Only lines that contain the string "agent" should be returned from the material below.

**** TASK DATA ****

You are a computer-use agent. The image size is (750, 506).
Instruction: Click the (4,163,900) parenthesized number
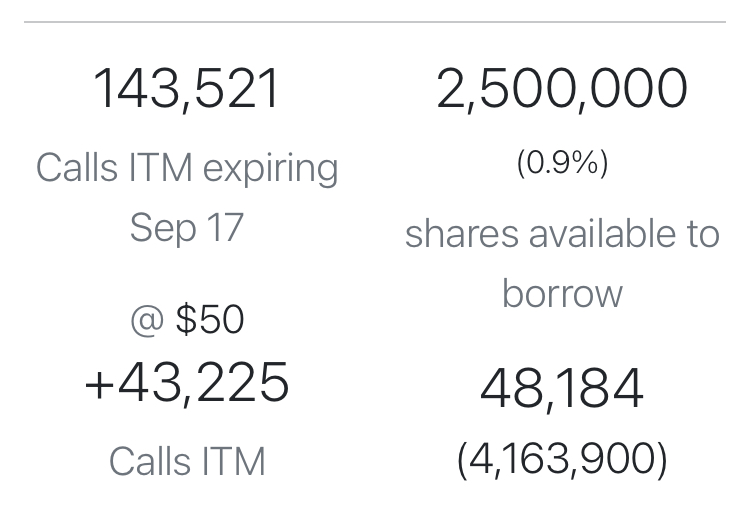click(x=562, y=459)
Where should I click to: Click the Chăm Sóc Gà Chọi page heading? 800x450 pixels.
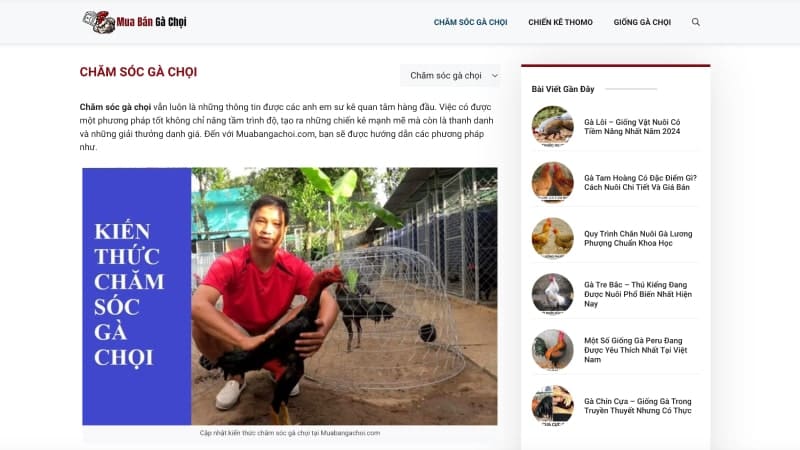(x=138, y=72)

****
**** TASK DATA ****

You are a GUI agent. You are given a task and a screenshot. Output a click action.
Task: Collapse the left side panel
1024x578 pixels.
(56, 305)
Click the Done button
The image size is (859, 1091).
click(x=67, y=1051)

****
**** TASK DATA ****

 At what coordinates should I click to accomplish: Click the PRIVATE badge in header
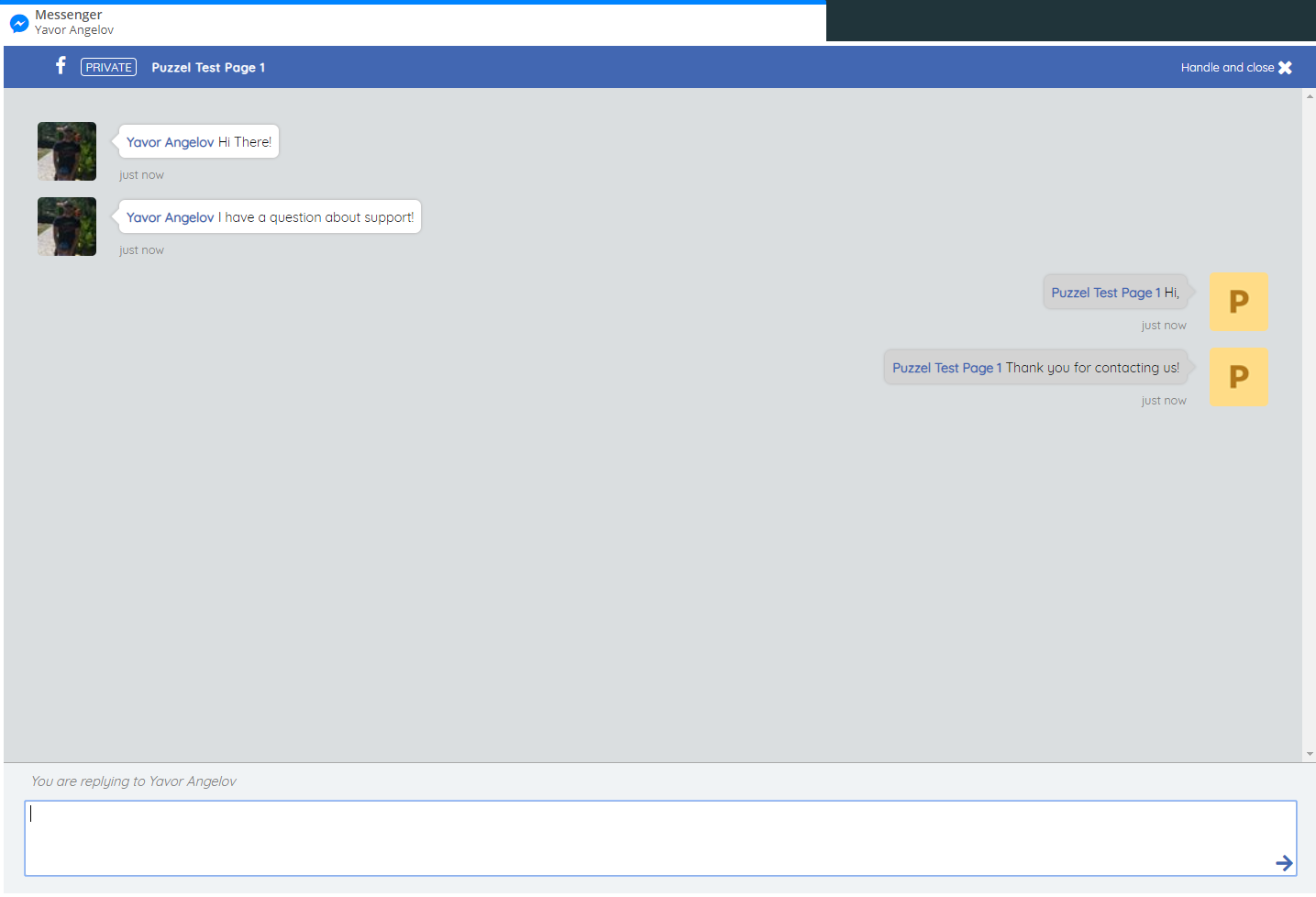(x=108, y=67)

****

▶ [SOLUTION BELOW]
You are a computer-use agent. The image size is (750, 506).
You are a GUI agent. You are given a task and a screenshot. Output a click action.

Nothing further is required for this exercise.